Siege sehen anders aus. Auch wenn das alte Rezept wieder einmal geholfen hat durch Bündnisse zwischen Sozialisten und Konservativen Wahlsiege für den Front National zu verhindern. In deren beiden Hochburgen im Norden und im Süden Frankreichs waren in der Stichwahl konservative Kandidaten erfolgreich. Sie konnten Marine und Marion Le Pen einen sicher geglaubten Wahlsieg abnehmen. Zu Recht haben beide Gewinner bescheiden und vorsichtig reagiert.

Die bürgerlichen Parteien haben kein Konzept

Auch im zweiten Wahlgang erzielten die beiden populären FN-Kandidatinnen nämlich über 40 Prozent. Nur die Besonderheit des französischen Wahlrechts, das in einer Stichwahl solche Bündnisse gegen einen gemeinsamen politischen Gegner möglich macht, hat ihren Triumph verhindert. Bloß ist das auf die Dauer kein politisches Konzept. Seit dem Duell zwischen Jean-Marie Le Pen und Jaques Chirac bei der Präsidentschaftswahl 2002 hat seine Tochter die Partei scheinbar entdämonisiert und ihr zu einem kontinuierlichen Aufstieg verholfen. Nach dieser Regionalwahl ist klar, dass in Frankreich ein Drei-Parteien-System entstanden ist. Und Sozialisten wie Konservative betrachten den Erfolg der Le-Pen-Sippe nach wie vor so schock-starr wie Kaninchen die Schlange. Steht auf und kämpft endlich, möchte man ihnen zurufen. Denn der Front Nation ist erkennbar keine politische Eintagsfliege.

Barbara Wesel (Foto: DW)
Barbara Wesel, Korrespondentin im DW-Studio BrüsselBild: DW/G. Matthes

Politikverdrossenheit und Entfremdung

Der Erfolg der Rechtsextremen basiert auf einem hemmungslosen Populismus. Auch verstehen sie es meisterhaft, an die Gefühle der einfachen Leute in der französischen Provinz zu appellieren. Die fühlen sich von der Pariser Machtelite abgeschrieben und nicht gehört. Und sie haben damit Recht. Mehr noch: Die Absolventen der Eliteschulen, aus denen sich die Funktionäre der Alt-Parteien rekrutieren, schauen auf das Volk da draußen herab. Und der dysfunktionale Zentralismus in Frankreich verstärkt noch den Effekt der Entfremdung zwischen den Regierenden und ihren Bürgern.

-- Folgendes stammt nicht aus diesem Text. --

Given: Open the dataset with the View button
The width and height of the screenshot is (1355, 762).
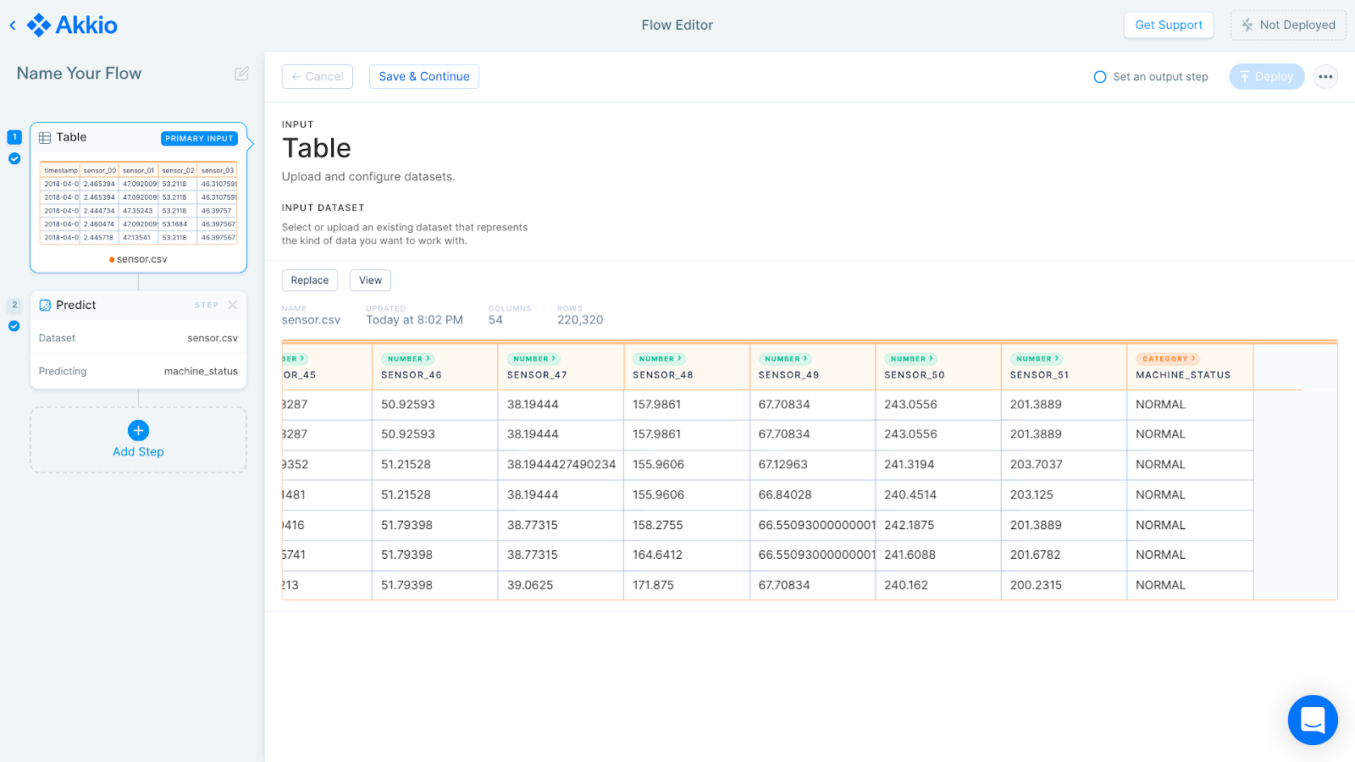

Das ist der Boden, auf dem der Front National gedeiht. Dessen Erfolg hat nicht nur mit Arbeitslosigkeit zu tun, sondern mit dem Gefühl abgehängt zu sein und ohne Stimme. Außerdem ziehen die Rechtsextremen besonders die ökonomischen und kulturellen Modernisierungsverlierer an, ein Phänomen das auch anderswo in Europa zu beobachten ist. Und weil das Land sozial tief gespalten ist, finden die Slogans von Nation und Identität und "Frankreich den Franzosen" bei denen Gehör, die sich vermeintlich von Außen und von Anderen bedroht fühlen.

Der Kampf gegen den Front National ist unausweichlich

Es ist höchste Zeit dass die bürgerlichen Parteien endlich ihr Raumschiff Paris verlassen und den frustrierten Bürgern auf dem Land und in den Kleinstädten Frankreichs einmal zuhören. Und sie müssen gleichzeitig die ideologische Auseinandersetzung mit dem Front National aufnehmen. Man kann über seine Demagogen nicht einfach nur angeekelt hinwegsehen. Das schlimmste ist dabei der Versuch des Präsidentschaftskandidaten in spe Nicolas Sarkozy, die Rechtsextremen rechts zu überholen. So etwas hat noch nie geklappt, warum sollten die Wähler für die Kopie stimmen, wenn es doch das Original gibt.

Stattdessen gilt für Konservative wie Sozialisten, dass sie die fremdenfeindliche, anti-europäische, nationalistische Ideologie der FN angreifen und sich damit auseinandersetzen müssen. Bei dieser Regionalwahl ist Frankreich noch einmal knapp davon gekommen. Der Traum vom Elyséepalast ist für Marine Le Pen vorerst wieder in die Ferne gerückt. Aber an der Basis ist ihre Partei stark. Grund genug der französischen Politik einmal mehr zuzurufen: Wehret den Anfängen.